My invisible friend, Rilke, also once wrote in a letter that there was a love waiting, stored like an inheritance that would eventually transcend it all, physical form, space on this American portion of a rock in the universe’s sea. But first we must focus on what it’s like to operate with a limb that is no longer there, as we notice “oh, they’re not coming back,” and try not to panic. Such is the nature of things, such is the nature of impermanence.

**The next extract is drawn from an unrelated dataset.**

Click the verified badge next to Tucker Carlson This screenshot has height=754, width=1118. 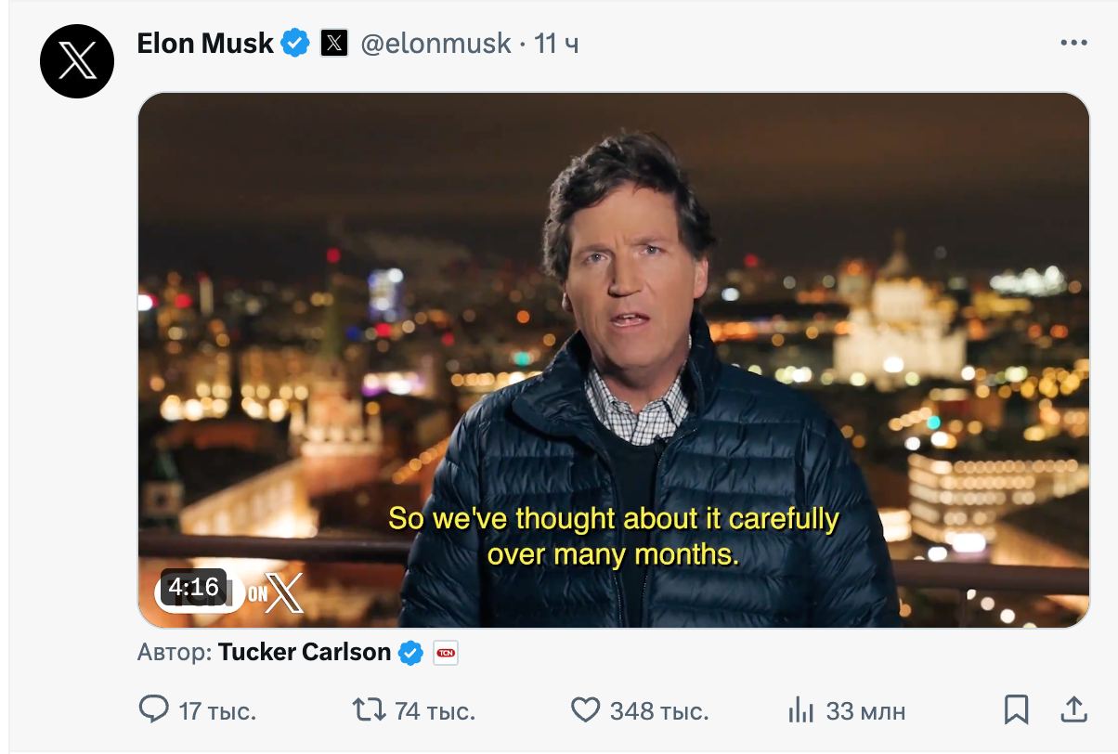[410, 653]
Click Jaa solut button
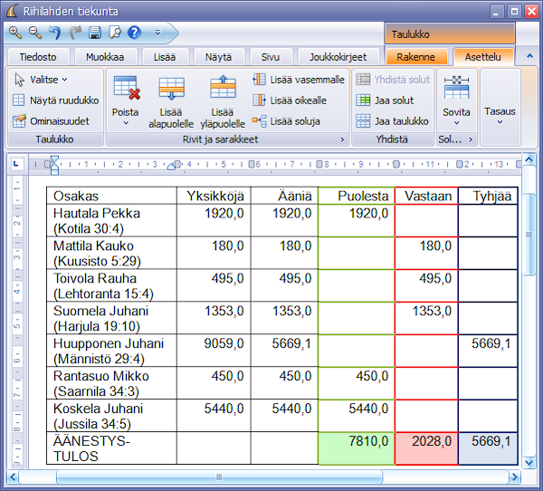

Right now, I’d like to have a conversation with the constellations, but most of them have already faded. I’m a time traveler at night, which is when the hot sun finally cools and I can pick myself up, again, from the floor, feeling as if I’d made physical exertions like my daily practice. Grieving is not a welcome friend; it is something that cares not for the time of day, the weather and the temperature, and I invited it to my empty table to share a glass of wine, yet it knocked my glass aside and my self to the floor. Nothing lasts forever, and I believe that one day we shall be complementing each other’s tastes, so I let it stay. Summer came early, nothing is as it should be, but I remember there are no “shoulds.”
Rilke also believed in living the questions, not desperately grabbing on to the wrong answers, or any answers, because the questions will eventually become the answers as time gracefully moves in the linear fashion we have to face on earth. “Time is not linear,” but right now, it is and so it’s ok to “go to the limit of your longing,” to wrestle it, and to find out a new kind of truth and to expel those tears and guttural noises. Because sometimes we don’t understand and sometimes we hurt, but just as my dearest Rilke said, “let everything happen to you, beauty and terror” because, as I remember, “no feeling is final.”
I think it’s going to thunder this evening and that’s a sound greater than I can make, but it’s not a mask, it’s a simple coincidence in which I believe, because things are unfolding and changing and it’s heartbreaking but it’s better than remaining static.
“I didn’t need these things. I didn’t need them.”